之所以这样说,跟她的另一个身份颇有渊源。2016年,黄绮被选为上海市妇联挂职副主席;2018年,她又被选为上海市妇联兼职副主席。正是这段在市妇联的工作经历,她对上海幼儿托育、家庭公共政策等民生问题抱以了极大的关注。“自闭症患儿家庭也是她关注的话题之一。”

图片来源:受访者供图。

黄绮对记者说,市妇联也对此问题展开了大量的走访与调研。“每深入一次走访与调研,我的心就紧一次,这些家庭真的太难了。”

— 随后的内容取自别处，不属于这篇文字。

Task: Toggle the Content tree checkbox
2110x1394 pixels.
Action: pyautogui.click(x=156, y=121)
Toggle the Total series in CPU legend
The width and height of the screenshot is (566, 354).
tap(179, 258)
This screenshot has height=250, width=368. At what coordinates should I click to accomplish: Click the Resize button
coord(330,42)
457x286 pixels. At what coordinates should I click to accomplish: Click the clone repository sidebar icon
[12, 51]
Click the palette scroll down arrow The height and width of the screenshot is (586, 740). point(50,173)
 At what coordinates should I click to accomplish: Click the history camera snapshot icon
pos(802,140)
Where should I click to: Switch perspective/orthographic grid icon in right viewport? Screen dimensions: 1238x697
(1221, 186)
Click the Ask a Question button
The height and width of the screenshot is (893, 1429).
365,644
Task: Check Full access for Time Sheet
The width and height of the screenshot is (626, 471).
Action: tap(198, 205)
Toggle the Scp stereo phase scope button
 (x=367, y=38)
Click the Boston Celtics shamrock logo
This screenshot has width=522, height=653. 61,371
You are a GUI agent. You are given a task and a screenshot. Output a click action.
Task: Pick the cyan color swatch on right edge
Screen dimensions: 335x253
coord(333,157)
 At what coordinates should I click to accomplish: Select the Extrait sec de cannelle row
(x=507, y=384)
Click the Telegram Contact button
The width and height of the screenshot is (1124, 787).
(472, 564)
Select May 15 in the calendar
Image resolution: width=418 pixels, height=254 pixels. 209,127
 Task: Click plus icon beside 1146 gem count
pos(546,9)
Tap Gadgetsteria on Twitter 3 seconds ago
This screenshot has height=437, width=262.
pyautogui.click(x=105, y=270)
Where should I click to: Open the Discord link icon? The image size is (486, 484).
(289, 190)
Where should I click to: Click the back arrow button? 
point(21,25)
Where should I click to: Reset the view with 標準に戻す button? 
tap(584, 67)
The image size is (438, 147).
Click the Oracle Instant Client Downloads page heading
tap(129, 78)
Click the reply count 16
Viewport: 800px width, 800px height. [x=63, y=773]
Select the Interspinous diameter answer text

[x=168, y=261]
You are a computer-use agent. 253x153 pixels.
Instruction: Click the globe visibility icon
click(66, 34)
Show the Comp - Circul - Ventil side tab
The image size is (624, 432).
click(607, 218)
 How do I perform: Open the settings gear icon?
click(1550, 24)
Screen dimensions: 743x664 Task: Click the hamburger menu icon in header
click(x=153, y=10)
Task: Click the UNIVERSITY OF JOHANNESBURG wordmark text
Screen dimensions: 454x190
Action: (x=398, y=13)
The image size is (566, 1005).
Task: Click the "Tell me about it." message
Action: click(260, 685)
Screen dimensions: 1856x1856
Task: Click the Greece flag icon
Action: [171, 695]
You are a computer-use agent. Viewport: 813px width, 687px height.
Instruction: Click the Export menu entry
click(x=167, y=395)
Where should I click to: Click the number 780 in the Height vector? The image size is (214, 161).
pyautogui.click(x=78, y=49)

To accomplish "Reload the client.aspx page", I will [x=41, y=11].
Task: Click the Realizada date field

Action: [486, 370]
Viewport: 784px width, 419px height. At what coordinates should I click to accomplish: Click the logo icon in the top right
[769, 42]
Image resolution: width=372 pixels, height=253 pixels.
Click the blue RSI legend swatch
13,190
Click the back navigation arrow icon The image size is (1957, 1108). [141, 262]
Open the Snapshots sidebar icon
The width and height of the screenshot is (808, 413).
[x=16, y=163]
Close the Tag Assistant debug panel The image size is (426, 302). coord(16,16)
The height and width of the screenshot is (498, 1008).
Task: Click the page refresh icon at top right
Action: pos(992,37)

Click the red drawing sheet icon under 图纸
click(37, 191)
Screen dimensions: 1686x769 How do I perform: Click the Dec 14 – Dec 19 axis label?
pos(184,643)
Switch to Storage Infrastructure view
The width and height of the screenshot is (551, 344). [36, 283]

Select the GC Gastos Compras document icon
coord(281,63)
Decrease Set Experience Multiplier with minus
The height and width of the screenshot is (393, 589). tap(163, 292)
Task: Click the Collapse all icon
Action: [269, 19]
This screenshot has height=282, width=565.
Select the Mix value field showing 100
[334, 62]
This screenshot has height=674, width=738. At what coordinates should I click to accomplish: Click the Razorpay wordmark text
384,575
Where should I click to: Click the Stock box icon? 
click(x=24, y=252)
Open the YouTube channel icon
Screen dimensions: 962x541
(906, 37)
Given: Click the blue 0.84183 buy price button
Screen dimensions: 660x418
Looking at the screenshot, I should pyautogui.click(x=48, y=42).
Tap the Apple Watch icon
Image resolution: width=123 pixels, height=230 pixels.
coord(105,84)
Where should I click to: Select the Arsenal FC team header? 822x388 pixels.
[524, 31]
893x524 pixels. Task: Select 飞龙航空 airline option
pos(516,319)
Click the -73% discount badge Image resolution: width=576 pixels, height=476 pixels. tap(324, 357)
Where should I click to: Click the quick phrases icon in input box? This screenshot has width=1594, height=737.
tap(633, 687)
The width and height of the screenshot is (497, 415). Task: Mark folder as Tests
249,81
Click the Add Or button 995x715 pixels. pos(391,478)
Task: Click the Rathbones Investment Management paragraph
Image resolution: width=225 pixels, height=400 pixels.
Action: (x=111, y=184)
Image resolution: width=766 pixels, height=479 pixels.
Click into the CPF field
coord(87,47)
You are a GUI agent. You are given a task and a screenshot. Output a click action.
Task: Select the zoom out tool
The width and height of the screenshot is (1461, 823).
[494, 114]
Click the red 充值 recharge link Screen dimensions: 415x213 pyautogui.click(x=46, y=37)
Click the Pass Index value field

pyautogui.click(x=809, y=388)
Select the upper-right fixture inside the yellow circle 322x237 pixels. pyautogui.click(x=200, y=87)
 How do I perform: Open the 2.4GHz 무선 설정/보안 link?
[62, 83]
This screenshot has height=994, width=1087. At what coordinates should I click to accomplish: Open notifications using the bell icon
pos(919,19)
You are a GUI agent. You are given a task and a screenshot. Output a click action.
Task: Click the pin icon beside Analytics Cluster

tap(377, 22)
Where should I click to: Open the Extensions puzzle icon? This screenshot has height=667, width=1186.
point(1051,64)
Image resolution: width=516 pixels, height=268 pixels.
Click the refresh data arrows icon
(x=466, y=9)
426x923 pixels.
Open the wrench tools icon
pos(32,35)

难之一,自闭症发病原因不明,但发生率这些年一直呈上升趋势。

这方面,有2017年《中国自闭症教育康复行业发展状况报告》为证,中国现有自闭症患者约有1000万,其中0-14岁儿童200余万。我国自闭症患病率与世界其他国家相似,约为1%。每年以近20万的速度增长,自闭症已经成为中国儿童精神残疾的第一大“杀手”。

难之二,康复机构僧多粥少,有些民营机构的运行专业性、规范性不容乐观。

“随着人们观念的变化,不少人对带自闭症孩子去康复已经不再抵触,”黄绮向记者表示,但现状是,“适合这些来自星星的孩子的康复机构僧多粥少,家长要为此付出很大的财力、精力与时间成本,对整个家庭来说是精神与物质的双重考验。”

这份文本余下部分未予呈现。